You should get the update automatically, but if you want to stay on top of things head to Settings > Update & security > Windows Update. After you the updates are downloaded, a restart is required to finish the update process. Or, you can download the standalone package and manually install it.

Restart Required Windows 10 Cumulative Update

After the update hit the Windows key and type: winver and you will see your build number has been bumped up to 16299.98.

winver build 16299_98

After installing the today’s update let us know how your PC is running. If you’re having any problems, check out our Windows 10 Forums for additional troubleshooting advice.



  1. Wayne

    November 30, 2017 at 1:15 pm

    The download and configuration went fine; thought it had fully installed until I got a “failure to install” message with error 0x80070643.

    • Dirgster

      December 1, 2017 at 3:16 pm

      I also got the failure message with error 0x80070643. I called Microsoft. One of the technicians took control of my Windows 10 Professional machine, checked for installed updates and found that KB 4051963 IS actually installed (found under “Installed updates”) and that I am up to build number 16299.98. When checking for more updates, I’m prompted that updates are up to date. Microsoft will call me about an explanation tomorrow after an advanced technician has looked into why the update installed but is listed as “failed to install” under Update History.

    • Dirgster

      December 2, 2017 at 6:12 pm

      Microsoft called me back today and assured me that as long as update KB4051963 is listed as installed under temporary update files, I will be updated. The temporary update files can be found as follows: C:\Windows\SoftwareDistribution\Download. (Make sure “Hidden” items” is checked under View in Explorer). In my case, the update is listed as installed in spite of it showing as “failed” in Update History.

      • Aly

        December 3, 2017 at 2:23 am

        What we expects to find in this download folder? the standalone downloaded file so we can use again?

        • Dirgster

          December 3, 2017 at 4:55 pm

          To be assured that update KB4051963 was installed, click START > “Settings” > “Update & Security”, “View installed update history”, “Uninstall updates”. There, you will find all the installed updates, and KB4051963 should be one of them, if the installation went through. Another way to get to “Installed Updates” is to go to “Control Panel” > Programs > Programs and Features > Installed Updates (on left).

  2. Jerome Korshak

    December 1, 2017 at 1:05 am

    Installing now and the machine is running fine.

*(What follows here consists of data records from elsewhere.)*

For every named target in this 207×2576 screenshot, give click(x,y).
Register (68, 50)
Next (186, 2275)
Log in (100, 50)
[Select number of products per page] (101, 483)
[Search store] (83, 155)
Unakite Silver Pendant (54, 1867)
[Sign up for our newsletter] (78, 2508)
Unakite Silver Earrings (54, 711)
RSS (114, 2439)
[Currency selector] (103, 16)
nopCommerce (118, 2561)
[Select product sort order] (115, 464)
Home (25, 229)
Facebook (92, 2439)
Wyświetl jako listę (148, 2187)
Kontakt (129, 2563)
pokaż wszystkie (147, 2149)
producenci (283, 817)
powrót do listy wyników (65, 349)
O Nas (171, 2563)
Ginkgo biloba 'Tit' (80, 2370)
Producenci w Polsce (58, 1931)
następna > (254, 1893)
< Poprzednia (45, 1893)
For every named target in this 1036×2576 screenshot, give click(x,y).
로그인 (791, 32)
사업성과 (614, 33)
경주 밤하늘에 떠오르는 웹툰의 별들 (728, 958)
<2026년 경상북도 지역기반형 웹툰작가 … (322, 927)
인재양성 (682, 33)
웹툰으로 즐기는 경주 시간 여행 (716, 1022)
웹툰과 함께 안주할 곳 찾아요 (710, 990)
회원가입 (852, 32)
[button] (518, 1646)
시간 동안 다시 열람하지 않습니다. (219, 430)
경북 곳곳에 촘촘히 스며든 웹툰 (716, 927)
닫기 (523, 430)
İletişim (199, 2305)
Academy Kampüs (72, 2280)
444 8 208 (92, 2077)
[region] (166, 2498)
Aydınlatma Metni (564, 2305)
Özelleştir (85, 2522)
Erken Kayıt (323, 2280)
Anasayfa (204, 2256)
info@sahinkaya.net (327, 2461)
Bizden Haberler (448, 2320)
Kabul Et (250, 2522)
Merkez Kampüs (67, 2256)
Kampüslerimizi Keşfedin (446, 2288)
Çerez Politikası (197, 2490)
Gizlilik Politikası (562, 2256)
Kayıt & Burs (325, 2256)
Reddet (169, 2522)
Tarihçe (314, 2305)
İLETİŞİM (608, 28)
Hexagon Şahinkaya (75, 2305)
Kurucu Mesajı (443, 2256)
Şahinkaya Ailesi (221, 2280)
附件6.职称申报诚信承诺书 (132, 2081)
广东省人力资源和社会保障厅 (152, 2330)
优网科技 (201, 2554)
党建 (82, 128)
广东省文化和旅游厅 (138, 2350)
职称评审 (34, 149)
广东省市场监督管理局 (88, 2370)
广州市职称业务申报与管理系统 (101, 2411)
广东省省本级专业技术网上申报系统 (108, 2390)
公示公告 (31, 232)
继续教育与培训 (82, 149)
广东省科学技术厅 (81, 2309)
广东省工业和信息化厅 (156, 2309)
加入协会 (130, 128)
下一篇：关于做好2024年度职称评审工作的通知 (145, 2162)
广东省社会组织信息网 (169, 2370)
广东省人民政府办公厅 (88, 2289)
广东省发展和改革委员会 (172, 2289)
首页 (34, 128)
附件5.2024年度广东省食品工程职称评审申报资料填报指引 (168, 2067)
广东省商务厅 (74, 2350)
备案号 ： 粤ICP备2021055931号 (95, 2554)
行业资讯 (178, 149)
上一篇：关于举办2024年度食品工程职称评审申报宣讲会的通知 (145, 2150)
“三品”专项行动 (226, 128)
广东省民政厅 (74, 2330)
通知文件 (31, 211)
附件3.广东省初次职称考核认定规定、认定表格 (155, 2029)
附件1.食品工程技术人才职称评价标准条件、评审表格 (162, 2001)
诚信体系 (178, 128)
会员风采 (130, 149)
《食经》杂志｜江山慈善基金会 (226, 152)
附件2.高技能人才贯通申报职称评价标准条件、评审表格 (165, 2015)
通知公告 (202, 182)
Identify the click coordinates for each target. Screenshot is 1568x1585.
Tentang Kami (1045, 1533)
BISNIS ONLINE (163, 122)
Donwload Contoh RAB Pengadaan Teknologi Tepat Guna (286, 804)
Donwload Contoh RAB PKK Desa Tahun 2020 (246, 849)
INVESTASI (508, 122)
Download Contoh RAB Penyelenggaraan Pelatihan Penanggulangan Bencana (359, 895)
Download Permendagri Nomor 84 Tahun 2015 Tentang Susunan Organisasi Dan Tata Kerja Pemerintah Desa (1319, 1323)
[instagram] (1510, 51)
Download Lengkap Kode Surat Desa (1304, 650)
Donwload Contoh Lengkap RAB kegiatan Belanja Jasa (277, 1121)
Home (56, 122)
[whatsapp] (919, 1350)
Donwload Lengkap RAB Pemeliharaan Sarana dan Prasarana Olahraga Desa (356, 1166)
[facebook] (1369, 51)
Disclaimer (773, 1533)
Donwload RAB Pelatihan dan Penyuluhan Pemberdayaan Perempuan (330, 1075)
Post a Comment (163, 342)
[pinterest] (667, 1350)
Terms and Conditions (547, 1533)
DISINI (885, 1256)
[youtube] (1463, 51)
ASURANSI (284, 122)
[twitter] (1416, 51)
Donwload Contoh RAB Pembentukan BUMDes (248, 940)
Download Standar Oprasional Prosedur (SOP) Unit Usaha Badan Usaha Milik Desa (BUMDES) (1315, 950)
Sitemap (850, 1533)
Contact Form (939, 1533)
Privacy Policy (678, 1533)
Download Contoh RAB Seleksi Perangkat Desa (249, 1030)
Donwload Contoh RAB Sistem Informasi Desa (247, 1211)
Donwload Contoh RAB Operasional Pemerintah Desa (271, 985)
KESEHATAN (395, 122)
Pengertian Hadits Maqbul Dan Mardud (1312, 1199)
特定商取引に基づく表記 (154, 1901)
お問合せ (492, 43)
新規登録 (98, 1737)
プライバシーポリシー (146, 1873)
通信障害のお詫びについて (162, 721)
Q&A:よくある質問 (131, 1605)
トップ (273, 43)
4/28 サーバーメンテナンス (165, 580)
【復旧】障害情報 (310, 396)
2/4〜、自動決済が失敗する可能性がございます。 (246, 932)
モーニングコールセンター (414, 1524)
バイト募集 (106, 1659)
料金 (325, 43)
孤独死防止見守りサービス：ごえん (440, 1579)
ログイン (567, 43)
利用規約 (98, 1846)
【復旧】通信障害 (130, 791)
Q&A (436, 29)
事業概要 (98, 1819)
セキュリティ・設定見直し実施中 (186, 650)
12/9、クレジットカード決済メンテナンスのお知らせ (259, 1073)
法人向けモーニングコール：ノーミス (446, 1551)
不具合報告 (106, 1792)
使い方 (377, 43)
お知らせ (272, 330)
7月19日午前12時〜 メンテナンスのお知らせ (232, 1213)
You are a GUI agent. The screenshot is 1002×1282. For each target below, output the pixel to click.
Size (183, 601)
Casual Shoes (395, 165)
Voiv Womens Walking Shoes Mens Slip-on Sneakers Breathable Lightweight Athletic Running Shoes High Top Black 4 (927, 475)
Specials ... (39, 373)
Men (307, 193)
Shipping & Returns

    But, I have to say, I’m only into the 13th hour downloading and installing this behemoth – “Preparing to install updates 66%” Seriously – there’s got to be some better way than 10 hours of bandwidth hogging and another 3 (so far) of a slow as cold molasses “preparing to install.” I can hardly wait for the tri – cycle of reboots, watching a lazy spinner, and cautions to not turn off my computer. I could protest how powerful this machine is but what would be the point? This process has pretty much halted all work I have going on this machine and I don’t like it.

  3. cjbnorg

    December 1, 2017 at 2:41 am

    This update caused my PlayOn application to stop working. Can’t find a way to stop the update and now one of my most used apps is hosed. I may have to finally move to Linux if I want to have a PC of my own again. I am tired having a machine I built myself that is now owned by Microsoft.

  4. Leo Chris

    December 1, 2017 at 4:46 am

    I got a “failure to install” message with error 0x80070643 too.

  5. Doug

    December 1, 2017 at 12:05 pm

    Installed with no issues. It took about 15 minute. Rebooted with no errors.

    • Steve Krause

      December 3, 2017 at 10:48 am

      Thnx for the update Doug. Glad to hear there was no issue. Sometimes we only get the comments about the issues so it’s good to see the other side of it as well. ;)

  6. Aly

    December 3, 2017 at 2:25 am

    How can I determine the correct download file to my PC? there are four downloads options in Microsoft catalogue none was suitable to my AMD64 system?

  7. Brian

    December 3, 2017 at 9:21 am

    My computer crashed after the update. Windows 10 repair failed at repairing. Only way to fix it was to restore to factory settings.

  8. Elliott

    December 3, 2017 at 5:49 pm

    Download/assembly/updating went fine however also failed with error 0x80070643 on my Windows 10 Home install — but it is listed in installed updates able to be uninstalled.

    Housemate’s PC running Windows 10 Pro installed successfully with no errors.

  9. Doug

    December 3, 2017 at 10:20 pm

    Previously posted I had no issues. Elliott mentioned he had success with Windows 10 Pro. Which I use on 2 Pc’s. Are others only having errors with the home editon?

    • Dirgster

      December 4, 2017 at 5:42 am

      I got the error message on a Windows 10 Pro machine, while the other computer, Windows 10 Home Edition, installed without a glitch. As I mentioned, although the update is listed under “Update History” as failed, it is listed as installed in the Control Panel under “Installed Updates”. Make sure to check for that.

  10. Bob

    December 5, 2017 at 1:29 pm

    “View installed update history” reports “Failed to install on ‎05/‎12/‎2017 – 0x80070643″, but OS Build version is nevertheless shown as 16299.98. Update took about 15 minutes to download and install on PC running Windows 10 Home.